→ **EXERCISE AIM**:
The range to repeat runs from the line with "The width and" to the last line below, both ends included; give it exactly and without pictures.

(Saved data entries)
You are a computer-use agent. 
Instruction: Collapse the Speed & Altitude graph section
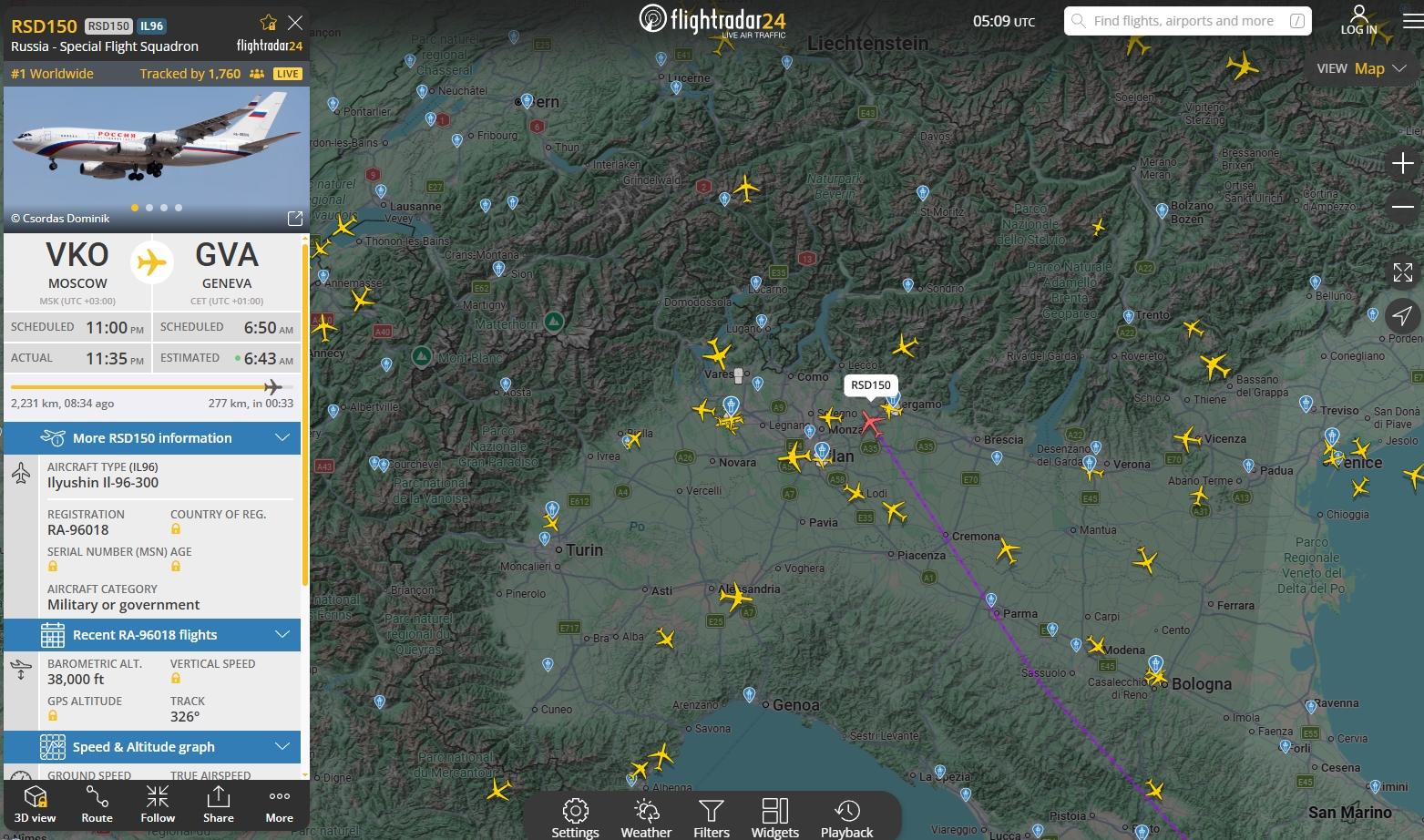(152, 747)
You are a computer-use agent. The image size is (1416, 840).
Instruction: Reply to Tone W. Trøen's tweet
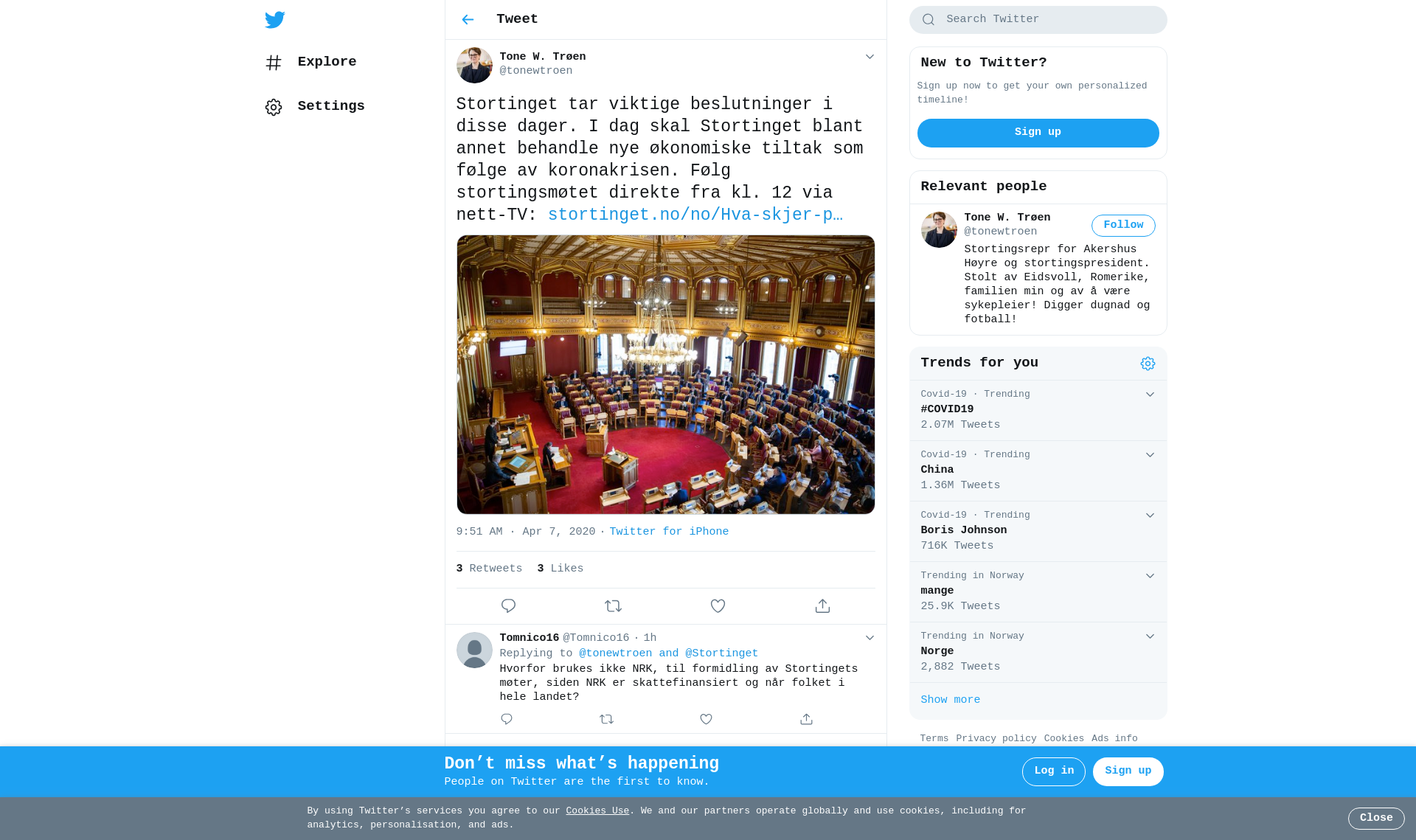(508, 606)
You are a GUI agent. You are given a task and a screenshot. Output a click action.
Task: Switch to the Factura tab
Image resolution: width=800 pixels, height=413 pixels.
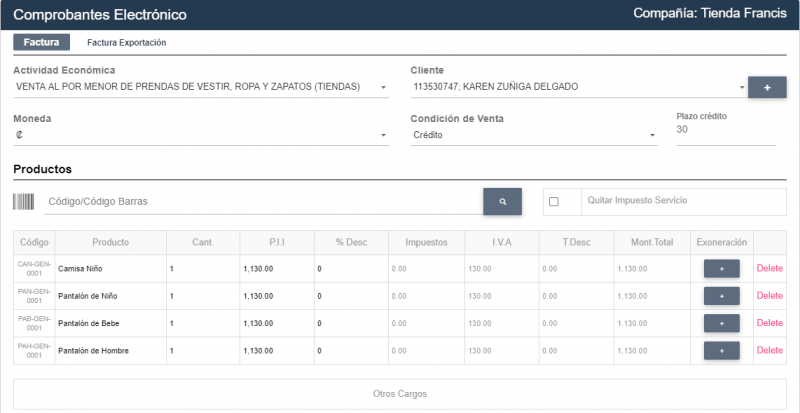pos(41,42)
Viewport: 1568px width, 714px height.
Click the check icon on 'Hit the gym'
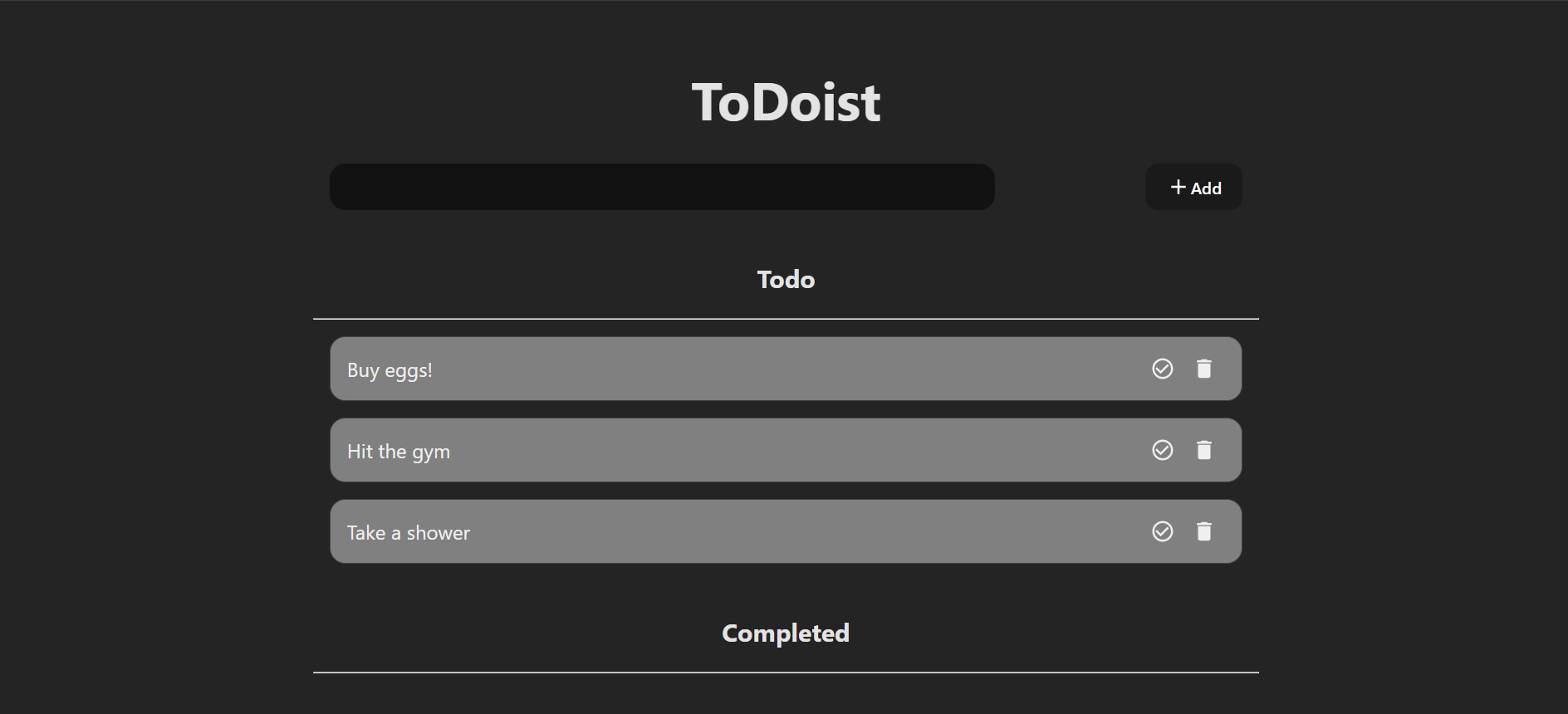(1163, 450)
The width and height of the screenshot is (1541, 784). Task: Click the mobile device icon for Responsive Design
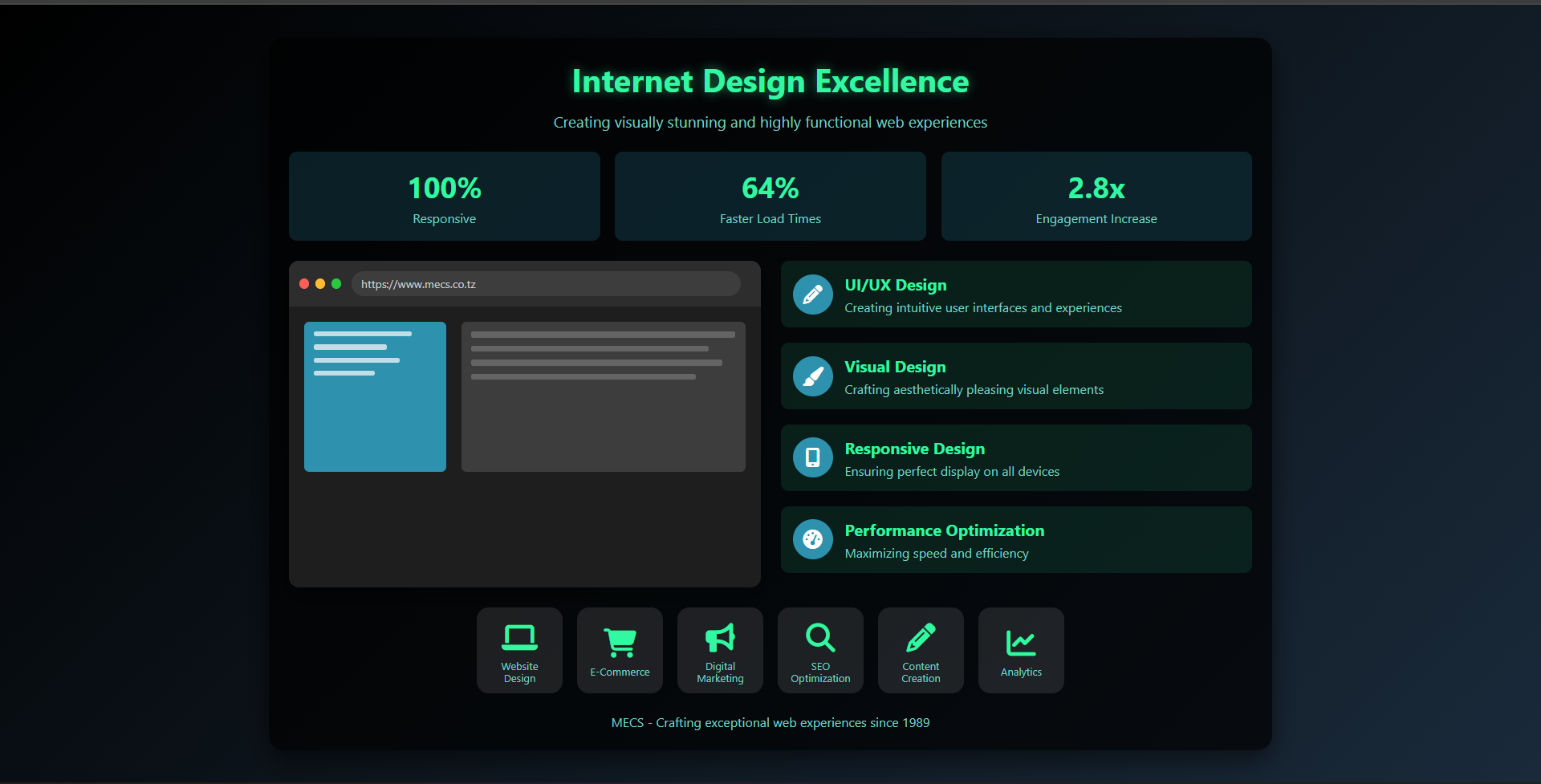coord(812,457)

→ **ANSWER BELOW**:
The width and height of the screenshot is (1541, 784). Task: Click the mobile device icon for Responsive Design
coord(812,457)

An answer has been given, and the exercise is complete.